Quick recap of Chiarelli conference call

Chiarelli

While his players are in Vermont for “team building” (probably climbing trees and forming a drum circle), Bruins general manager Peter Chiarelli held a conference call this morning.

Here a couple of the highlights other than his failed attempt to convince anyone that Michael Ryder isn’t on the bubble.

•Chiarelli gives rookies Matt Bartkowski and Steve Kampfer a legit chance to make the team. I’m still not buying it. Keeping a kid straight out of college on the NHL roster goes against everything the Bruins have tried to preach under Chiarelli about developing players, in particular defensemen. Not to mention, who’s going to sit to provide either of those two guys enough ice time? There are six guys on one-way deals, so I’m still pretty certain Bartkowski and Kampfer will start the season skating with a ‘P’ on their chests.

•Blake Wheeler, Zach Hamill, Ryan Spooner and Tyler Seguin are all in the mix to be the fourth center, the GM said. I’ll assume Chiarelli left out Joe Colborne because it was Sunday morning and he was drowsy. To me, moving Wheeler to the middle really weakens the Bruins on the wing, unless you think Jordan Caron is ready to both play and produce points in the NHL. To me it makes the most sense to let Seguin settle into the third-line center role with a consistent pair of wings — maybe five, six games with Wheeler and  Ryder — and let him get comfortable in the NHL. I can’t imagine Hamill making this team, and Spooner might get a nine-game look before heading back to junior but I doubt he’s a long-term answer for this season.

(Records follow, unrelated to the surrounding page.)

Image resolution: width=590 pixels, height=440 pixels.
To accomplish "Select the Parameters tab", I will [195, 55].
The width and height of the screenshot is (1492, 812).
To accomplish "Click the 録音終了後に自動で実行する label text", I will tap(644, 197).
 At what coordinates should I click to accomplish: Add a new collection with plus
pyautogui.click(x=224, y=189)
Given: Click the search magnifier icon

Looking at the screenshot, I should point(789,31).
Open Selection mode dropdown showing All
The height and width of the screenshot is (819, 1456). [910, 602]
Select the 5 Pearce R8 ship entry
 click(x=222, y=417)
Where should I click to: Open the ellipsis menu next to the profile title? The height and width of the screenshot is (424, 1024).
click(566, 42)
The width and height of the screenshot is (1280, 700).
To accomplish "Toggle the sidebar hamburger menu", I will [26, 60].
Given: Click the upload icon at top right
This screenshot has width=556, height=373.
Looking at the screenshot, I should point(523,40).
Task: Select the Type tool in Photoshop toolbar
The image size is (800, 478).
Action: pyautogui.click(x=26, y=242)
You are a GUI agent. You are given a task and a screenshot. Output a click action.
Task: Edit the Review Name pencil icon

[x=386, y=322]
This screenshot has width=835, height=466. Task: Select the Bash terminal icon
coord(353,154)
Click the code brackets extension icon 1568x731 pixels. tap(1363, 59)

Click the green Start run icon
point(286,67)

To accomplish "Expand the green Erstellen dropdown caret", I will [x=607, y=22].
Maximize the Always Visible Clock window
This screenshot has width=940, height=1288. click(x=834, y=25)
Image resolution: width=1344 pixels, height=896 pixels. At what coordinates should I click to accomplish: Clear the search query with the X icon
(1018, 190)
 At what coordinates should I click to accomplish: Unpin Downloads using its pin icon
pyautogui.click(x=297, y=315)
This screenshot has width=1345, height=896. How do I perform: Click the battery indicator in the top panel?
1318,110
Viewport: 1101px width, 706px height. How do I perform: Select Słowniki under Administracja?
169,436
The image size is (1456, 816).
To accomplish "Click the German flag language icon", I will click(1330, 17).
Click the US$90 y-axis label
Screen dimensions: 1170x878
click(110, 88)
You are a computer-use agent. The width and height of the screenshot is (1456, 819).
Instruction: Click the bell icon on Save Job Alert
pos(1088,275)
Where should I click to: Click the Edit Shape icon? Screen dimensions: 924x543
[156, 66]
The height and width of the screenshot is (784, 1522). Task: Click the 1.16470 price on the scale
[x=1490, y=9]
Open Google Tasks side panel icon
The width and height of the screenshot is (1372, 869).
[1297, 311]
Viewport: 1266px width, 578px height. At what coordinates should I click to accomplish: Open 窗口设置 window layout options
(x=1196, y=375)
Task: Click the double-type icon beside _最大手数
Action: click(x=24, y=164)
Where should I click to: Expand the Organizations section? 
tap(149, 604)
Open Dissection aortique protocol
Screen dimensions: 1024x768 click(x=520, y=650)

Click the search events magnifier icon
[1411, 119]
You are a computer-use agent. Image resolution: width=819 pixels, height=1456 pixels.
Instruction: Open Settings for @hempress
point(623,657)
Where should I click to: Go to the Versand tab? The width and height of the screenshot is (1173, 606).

•Chiarelli was heartened by Marc Savard working on his sticks yesterday in the locker room. But the Bruins should really be more careful about creating false hope here. Just as it’s irresponsible to declare him out for the season, creating excitement every time he does something that could be construed as a milestone creates the same atmosphere that caused Savard to rush back in the first place. Until he decides to quit on a comeback, or starts to work out without symptoms, Savard should be left to his own devices without any outside expectations influencing him either way.

•Just to re-iterate on the Ryder situation, when Chiarelli answers a question about the player’s current camp and mostly bases his answer on what the guy has done in two dozen playoff games the last two years, he’s reaching like a contortionist trying to scratch the middle of his own back to find a positive. Make no mistake, Ryder is in trouble here.